JOB
Please repeat, word for word, the lines of the listing below, starting at the line containing "Screen dimensions: 881x566" and ending at the final line of the listing. Leave the pictures out of your answer.

##############################

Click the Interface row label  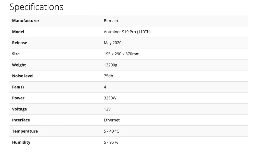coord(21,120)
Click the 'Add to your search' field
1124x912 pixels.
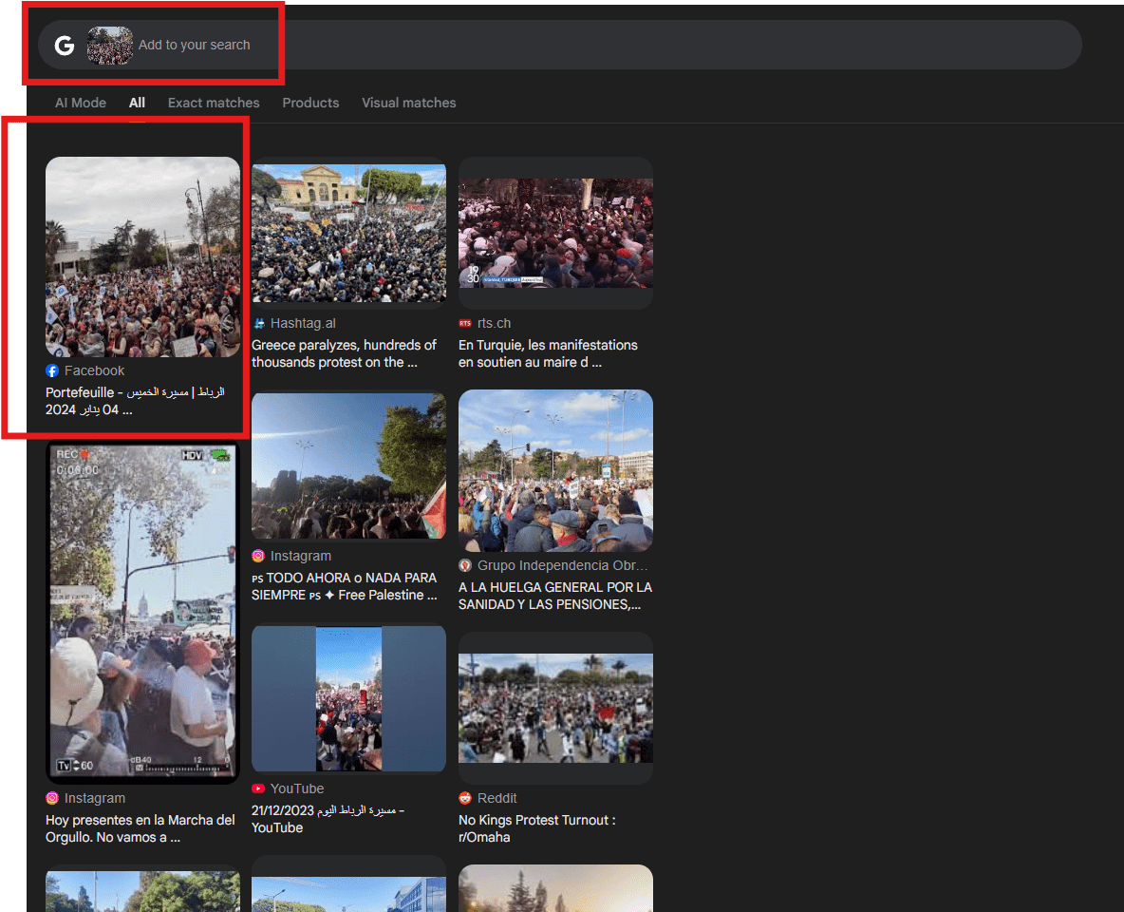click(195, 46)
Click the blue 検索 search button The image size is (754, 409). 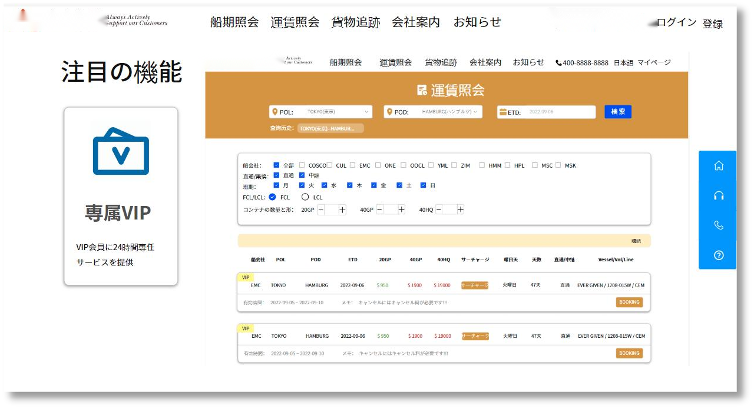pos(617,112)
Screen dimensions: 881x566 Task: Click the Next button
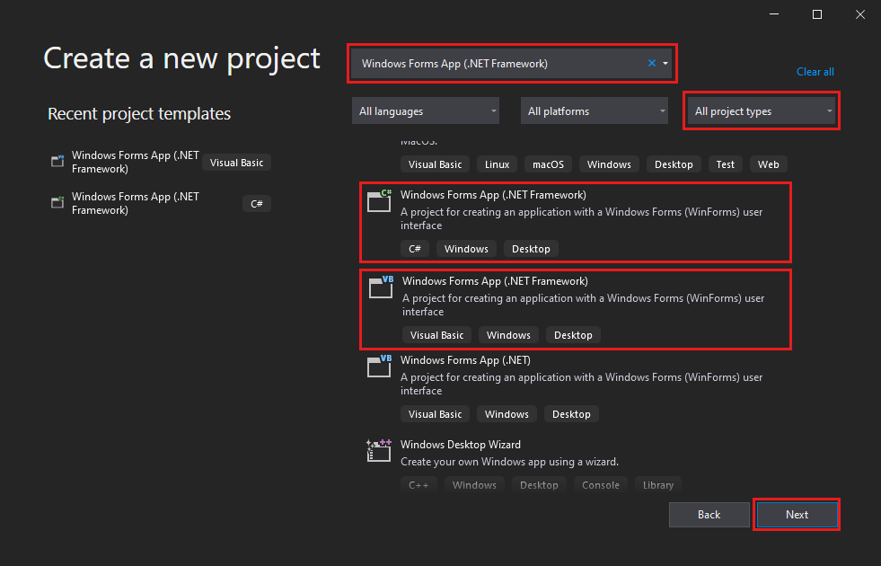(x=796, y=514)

##############################

SOLUTION TO THE EXERCISE
Screen dimensions: 881x566 Task: Click the Next button
(x=796, y=514)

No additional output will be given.